◆ WHAT NEEDS TO BE DONE: Rewrite the rows from the start through the line containing "pyautogui.click(x=1095, y=46)", replacing every "icon" with "symbol" and leaving everything else unchanged.

◆ RECORDS FOR THIS TASK:

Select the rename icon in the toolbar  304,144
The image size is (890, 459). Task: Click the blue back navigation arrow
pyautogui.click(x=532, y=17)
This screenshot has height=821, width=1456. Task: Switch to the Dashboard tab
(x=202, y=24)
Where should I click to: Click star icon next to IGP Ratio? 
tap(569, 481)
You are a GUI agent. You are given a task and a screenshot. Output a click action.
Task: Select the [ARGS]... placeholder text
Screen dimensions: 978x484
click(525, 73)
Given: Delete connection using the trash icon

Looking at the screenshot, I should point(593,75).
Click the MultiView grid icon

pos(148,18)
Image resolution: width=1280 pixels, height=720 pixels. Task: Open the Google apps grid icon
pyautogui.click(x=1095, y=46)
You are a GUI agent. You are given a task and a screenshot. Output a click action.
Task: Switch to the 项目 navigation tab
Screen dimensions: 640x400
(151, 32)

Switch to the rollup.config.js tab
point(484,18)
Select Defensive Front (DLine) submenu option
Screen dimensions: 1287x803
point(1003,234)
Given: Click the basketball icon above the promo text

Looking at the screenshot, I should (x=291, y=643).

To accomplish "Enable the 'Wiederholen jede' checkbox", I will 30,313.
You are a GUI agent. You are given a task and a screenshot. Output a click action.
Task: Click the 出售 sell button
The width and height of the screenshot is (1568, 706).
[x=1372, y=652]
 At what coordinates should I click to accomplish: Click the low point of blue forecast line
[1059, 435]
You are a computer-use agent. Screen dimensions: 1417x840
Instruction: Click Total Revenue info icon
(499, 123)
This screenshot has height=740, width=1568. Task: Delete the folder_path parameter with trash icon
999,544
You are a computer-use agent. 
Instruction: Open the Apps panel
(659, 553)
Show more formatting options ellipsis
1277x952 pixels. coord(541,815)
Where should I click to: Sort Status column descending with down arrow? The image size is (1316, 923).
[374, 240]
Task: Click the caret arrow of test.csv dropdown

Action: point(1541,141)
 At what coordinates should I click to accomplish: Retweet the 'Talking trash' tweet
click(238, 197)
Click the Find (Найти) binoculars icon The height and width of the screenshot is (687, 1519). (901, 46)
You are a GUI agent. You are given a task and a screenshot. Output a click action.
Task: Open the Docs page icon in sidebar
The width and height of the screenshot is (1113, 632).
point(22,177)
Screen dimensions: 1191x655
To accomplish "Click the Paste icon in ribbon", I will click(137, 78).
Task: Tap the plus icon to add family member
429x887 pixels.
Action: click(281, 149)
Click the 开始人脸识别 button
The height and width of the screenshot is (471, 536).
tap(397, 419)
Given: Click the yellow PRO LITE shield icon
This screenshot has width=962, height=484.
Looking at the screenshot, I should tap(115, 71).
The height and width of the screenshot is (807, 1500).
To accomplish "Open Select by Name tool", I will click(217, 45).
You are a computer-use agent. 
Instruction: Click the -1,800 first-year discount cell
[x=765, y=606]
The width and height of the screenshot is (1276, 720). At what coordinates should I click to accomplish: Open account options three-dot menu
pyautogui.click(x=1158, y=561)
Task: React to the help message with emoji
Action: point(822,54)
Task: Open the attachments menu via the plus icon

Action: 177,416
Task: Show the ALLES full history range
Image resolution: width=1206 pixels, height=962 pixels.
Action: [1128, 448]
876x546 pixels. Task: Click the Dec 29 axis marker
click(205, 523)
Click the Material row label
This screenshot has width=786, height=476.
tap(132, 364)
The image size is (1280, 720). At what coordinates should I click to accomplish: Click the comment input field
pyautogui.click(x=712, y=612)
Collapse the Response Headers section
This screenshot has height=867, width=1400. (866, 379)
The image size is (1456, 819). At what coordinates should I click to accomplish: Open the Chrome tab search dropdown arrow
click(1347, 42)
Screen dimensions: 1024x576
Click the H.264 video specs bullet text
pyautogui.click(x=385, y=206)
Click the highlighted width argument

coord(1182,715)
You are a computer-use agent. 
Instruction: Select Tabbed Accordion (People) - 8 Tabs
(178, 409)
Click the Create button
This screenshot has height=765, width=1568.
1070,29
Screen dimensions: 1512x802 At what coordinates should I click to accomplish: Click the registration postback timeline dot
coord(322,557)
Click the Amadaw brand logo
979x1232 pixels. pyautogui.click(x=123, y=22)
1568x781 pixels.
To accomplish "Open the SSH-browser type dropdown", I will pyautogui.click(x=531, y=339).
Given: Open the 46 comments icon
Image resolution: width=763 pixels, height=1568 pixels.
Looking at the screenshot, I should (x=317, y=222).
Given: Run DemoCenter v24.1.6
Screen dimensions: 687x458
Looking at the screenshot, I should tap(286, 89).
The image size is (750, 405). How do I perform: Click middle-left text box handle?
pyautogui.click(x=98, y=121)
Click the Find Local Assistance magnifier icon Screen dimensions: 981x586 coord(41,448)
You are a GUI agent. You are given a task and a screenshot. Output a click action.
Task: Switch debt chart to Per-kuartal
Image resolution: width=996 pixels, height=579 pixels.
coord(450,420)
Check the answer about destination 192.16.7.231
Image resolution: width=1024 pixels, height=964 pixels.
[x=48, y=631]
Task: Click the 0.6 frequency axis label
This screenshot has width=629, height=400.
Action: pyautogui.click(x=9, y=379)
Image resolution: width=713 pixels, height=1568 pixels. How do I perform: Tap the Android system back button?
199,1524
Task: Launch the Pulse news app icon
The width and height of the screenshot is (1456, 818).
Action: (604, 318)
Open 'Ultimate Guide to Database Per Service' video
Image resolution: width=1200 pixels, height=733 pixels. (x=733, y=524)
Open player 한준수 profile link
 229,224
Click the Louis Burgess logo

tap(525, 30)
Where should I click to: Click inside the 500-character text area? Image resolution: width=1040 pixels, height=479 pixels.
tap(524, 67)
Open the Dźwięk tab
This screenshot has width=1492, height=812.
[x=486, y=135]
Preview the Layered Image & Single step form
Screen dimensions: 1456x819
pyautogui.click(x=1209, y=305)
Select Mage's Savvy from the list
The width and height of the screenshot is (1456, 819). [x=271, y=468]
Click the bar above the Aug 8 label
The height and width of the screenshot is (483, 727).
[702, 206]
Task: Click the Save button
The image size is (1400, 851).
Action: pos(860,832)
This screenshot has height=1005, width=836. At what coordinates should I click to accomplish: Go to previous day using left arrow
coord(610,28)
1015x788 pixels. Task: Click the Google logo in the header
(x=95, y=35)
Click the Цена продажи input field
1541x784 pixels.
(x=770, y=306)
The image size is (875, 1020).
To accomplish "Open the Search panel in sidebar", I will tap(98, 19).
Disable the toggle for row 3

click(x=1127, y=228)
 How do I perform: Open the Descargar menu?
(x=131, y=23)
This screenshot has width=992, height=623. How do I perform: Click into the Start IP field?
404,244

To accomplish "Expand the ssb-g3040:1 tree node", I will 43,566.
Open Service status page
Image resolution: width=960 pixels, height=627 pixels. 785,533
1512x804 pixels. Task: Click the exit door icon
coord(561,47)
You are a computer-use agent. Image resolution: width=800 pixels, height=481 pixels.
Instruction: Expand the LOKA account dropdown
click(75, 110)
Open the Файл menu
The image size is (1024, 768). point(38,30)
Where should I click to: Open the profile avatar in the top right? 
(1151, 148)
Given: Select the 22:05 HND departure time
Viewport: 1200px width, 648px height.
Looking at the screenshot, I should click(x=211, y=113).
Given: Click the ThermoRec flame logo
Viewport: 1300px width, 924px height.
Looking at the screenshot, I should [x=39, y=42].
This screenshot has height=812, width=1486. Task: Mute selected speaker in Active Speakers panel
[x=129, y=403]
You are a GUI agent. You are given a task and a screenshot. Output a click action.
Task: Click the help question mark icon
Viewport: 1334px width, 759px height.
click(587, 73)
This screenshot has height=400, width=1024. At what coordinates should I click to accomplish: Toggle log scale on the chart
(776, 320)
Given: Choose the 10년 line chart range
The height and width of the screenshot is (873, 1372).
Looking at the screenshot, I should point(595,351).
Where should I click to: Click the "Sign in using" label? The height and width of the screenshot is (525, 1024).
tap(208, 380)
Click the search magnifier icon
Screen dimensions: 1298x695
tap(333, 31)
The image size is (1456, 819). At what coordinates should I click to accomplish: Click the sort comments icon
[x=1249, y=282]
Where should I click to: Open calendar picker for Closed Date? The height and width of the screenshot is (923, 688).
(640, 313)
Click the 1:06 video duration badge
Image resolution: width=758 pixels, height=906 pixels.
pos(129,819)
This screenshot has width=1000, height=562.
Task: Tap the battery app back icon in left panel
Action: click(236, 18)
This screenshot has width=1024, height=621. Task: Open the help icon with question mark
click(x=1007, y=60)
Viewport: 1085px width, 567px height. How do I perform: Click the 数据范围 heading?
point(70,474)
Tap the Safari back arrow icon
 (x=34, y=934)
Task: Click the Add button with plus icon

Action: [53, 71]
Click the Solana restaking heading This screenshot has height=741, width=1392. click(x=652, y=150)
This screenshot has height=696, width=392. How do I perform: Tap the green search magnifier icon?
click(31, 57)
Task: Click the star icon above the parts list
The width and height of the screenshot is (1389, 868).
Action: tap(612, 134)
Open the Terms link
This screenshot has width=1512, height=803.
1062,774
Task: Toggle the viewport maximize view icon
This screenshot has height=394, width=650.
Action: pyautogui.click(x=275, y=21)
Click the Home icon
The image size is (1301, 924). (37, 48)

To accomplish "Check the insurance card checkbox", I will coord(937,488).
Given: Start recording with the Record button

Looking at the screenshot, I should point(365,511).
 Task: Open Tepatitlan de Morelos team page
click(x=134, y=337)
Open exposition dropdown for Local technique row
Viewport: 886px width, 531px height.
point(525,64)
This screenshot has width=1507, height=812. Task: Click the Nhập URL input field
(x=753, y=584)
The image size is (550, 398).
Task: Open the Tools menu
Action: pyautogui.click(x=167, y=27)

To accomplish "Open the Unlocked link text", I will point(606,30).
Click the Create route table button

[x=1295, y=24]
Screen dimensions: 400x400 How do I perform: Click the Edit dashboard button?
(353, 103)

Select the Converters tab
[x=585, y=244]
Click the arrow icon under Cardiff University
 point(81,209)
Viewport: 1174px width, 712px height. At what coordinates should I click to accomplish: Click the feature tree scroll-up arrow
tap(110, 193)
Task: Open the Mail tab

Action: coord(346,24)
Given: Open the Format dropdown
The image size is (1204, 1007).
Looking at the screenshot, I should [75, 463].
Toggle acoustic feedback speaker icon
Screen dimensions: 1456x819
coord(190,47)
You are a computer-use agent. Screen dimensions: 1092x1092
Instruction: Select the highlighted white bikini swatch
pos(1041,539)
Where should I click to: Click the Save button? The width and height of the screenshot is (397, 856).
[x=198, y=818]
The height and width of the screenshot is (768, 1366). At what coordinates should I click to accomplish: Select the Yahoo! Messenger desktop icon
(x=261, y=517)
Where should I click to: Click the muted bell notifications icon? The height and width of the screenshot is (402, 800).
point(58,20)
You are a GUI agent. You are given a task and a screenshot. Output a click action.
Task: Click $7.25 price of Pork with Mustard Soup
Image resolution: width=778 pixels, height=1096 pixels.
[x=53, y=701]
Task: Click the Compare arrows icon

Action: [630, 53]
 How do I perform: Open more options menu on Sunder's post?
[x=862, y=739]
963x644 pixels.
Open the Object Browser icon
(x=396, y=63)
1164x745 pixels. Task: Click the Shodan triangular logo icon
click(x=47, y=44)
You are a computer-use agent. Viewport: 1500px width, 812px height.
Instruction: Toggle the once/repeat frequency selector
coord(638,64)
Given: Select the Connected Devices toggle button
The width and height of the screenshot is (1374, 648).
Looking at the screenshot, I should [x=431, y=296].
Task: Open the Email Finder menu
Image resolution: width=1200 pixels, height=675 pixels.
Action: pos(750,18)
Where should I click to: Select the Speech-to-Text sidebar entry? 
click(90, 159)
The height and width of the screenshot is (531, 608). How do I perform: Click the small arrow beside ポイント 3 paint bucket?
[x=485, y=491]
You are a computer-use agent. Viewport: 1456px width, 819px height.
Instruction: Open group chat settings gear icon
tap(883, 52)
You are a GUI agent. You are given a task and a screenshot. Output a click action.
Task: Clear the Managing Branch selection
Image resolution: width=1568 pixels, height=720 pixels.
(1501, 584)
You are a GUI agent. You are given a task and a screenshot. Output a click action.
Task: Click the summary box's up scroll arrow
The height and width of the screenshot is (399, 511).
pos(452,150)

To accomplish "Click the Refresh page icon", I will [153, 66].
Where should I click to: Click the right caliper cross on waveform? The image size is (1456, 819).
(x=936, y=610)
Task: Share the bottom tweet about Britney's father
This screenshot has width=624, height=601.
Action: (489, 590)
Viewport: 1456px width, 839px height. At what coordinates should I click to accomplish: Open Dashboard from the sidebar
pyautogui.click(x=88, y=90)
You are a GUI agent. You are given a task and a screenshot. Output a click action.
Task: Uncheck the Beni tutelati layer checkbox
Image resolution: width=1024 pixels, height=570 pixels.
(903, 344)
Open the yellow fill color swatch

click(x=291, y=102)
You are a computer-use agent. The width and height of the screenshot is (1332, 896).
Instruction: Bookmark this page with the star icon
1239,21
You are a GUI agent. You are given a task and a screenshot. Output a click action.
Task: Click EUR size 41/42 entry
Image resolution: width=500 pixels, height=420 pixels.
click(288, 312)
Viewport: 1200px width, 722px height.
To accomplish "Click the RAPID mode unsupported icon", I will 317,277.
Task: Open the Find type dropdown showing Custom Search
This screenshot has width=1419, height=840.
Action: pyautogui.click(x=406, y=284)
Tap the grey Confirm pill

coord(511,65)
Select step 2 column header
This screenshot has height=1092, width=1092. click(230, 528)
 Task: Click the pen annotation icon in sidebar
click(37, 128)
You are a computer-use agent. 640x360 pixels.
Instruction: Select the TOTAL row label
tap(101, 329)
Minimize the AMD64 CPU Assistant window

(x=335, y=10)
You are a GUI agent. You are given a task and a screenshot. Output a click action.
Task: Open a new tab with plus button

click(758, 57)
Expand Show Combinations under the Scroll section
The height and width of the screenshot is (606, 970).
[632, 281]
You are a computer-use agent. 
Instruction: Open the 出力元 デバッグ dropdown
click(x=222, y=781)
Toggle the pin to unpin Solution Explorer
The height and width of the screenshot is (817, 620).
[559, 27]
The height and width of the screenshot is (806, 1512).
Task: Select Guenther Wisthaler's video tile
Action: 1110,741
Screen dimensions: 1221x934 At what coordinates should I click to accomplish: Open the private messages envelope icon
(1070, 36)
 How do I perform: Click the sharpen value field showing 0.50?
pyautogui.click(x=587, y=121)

◆ REPLY TO THE TASK:
Select the rename symbol in the toolbar  304,144
The image size is (890, 459). Task: Click the blue back navigation arrow
pyautogui.click(x=532, y=17)
This screenshot has height=821, width=1456. Task: Switch to the Dashboard tab
(x=202, y=24)
Where should I click to: Click star symbol next to IGP Ratio? 
tap(569, 481)
You are a GUI agent. You are given a task and a screenshot. Output a click action.
Task: Select the [ARGS]... placeholder text
Screen dimensions: 978x484
click(525, 73)
Given: Delete connection using the trash symbol

Looking at the screenshot, I should point(593,75).
Click the MultiView grid symbol

pos(148,18)
Image resolution: width=1280 pixels, height=720 pixels. Task: Open the Google apps grid symbol
pyautogui.click(x=1095, y=46)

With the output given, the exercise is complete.